Нина не стала кружить вокруг да около.
– Я беременна.
Ваня уставился на Нинин плоский живот. Если бы Ваня отличился, то, по срокам, живот был бы размером с баскетбольный мяч, а Нина рожала бы завтра или позавчера.
– Это не от меня?
– Нет. А какая разница?
– Ну ты даешь! – строптиво насупился Иван. – Прилетаешь, требуешь немедленно жениться… чтобы я признал… а сама с другим… от другого…
– Так! Отказываешь? Спасибо! Извини за беспокойство! Только обращаю твое внимание: перечеркиваешь всю нашу прежнюю жизнь, детство, юность и…
– Первой ты перечеркнула!
– Не перебивай! Ваня! Как ты не понимаешь? Я в ужасном положении! Дважды ужасном! Потому что их двое!
– Кого?

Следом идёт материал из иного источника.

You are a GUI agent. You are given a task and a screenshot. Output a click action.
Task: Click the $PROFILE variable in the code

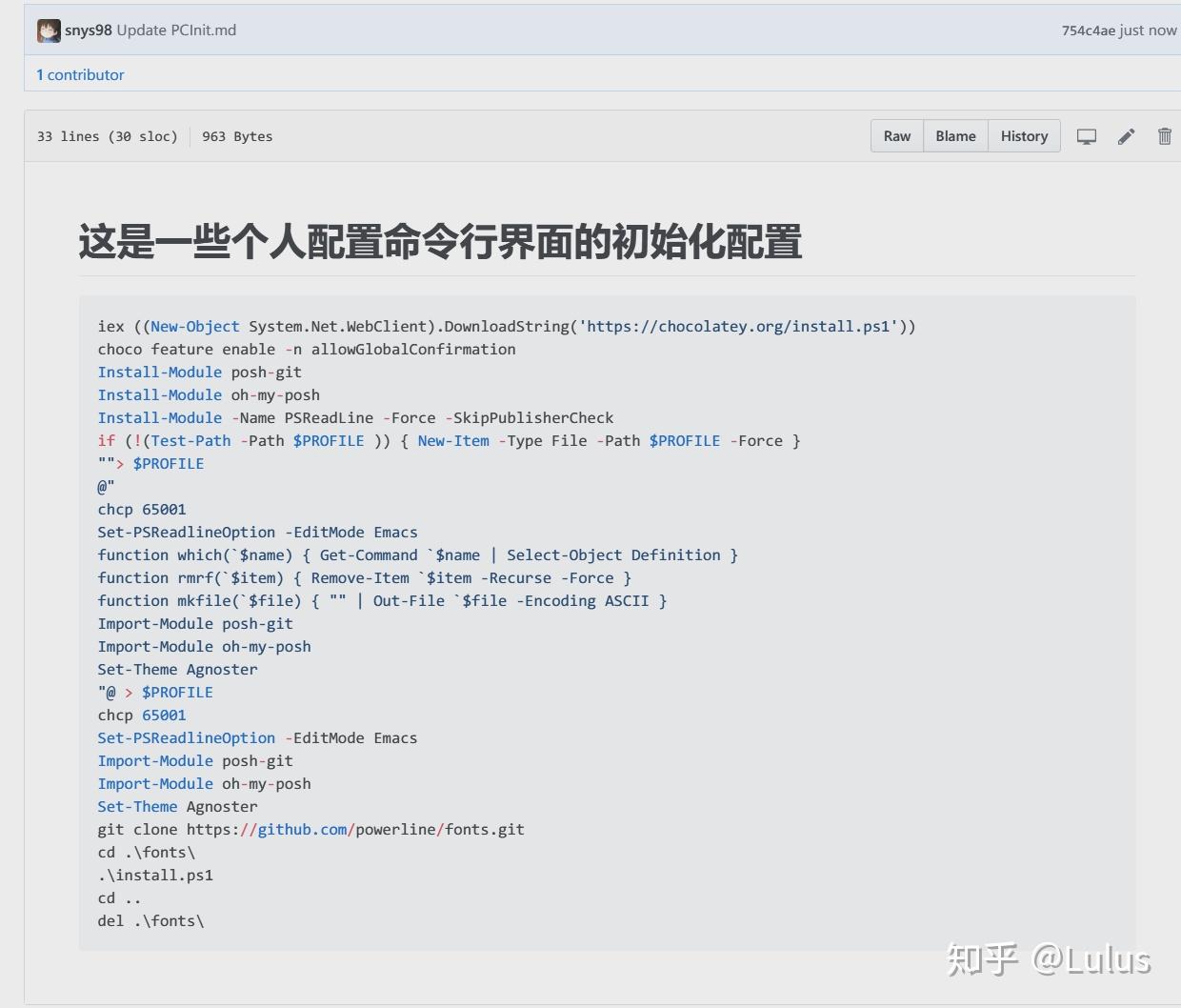(330, 440)
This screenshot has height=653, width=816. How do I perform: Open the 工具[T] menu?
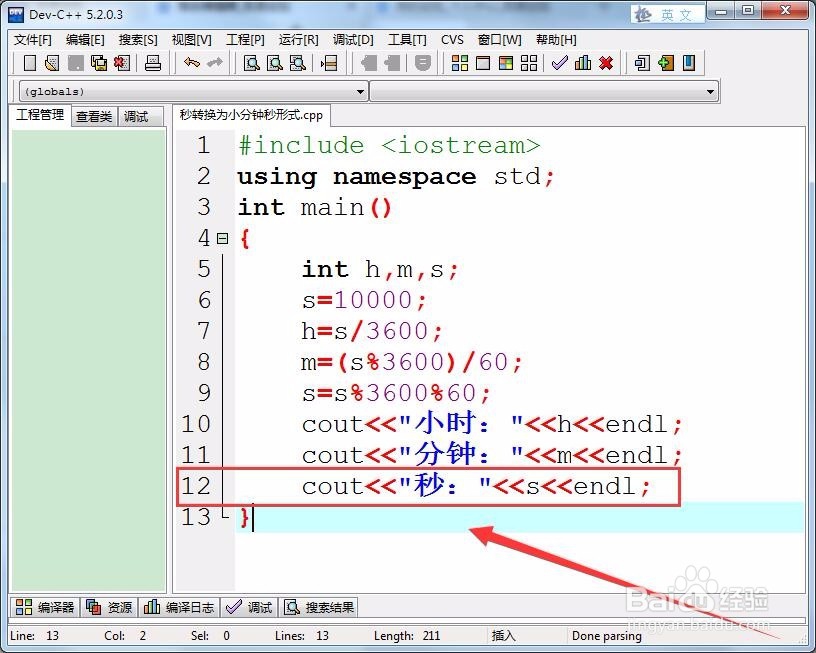tap(407, 40)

У тебя было двое…
– Не было, а есть! У меня там, внутри, – Нина ткнула пальцем в живот, – два зародыша. Представляешь?
– Нет, – честно признался Ваня. – Не представляю. А кто их тебе…
– Не важно! Ванечка, миленький! Осталось тридцать пять минут. – Нина показала ему руку с часами. – Через тридцать пять минут, уже тридцать четыре, я должна явиться в клинику, где мне сделают аборт. Только от тебя зависит, убить детей или оставить!
– Да почему от меня-то?!
– А к кому я еще могу обратиться? Кто меня спасет, если не ты, самый верный и надежный?
– Нина, не плачь, пожалуйста! Давай подумаем над ситуацией.
– Некогда думать. – Нина ладошкой вытерла щеки. – Тридцать две минуты. Если сейчас уйду, только-только успею.
Теперь для Вани наступил момент истины. От него требовалось быстро и кардинально изменить свою судьбу. Она, судьба, недавно поменяла рельсы, перепрыгнула на новый путь. А раньше ходила по единственному маршруту до станции «Нина».
– Я буду хорошей женой, – всхлипнула Нина. – Обещаю! Верной и преданной. Ва-а-анечка! Пожалу-у-уйста!
Когда Нина плакала, его сердце переворачивалось. Он с детства знал, где находится сердце. Разобьет Нина коленку или подружки ее, обидят, рыдает, а Ваня чувствует, как в груди что-то сжимается, – сердце. И в эти минуты Нину он любил особенно, потому что никто другой не вызывал таких ощущений. Даже мама, если болела, внушала страх потери, а не сладкую истому.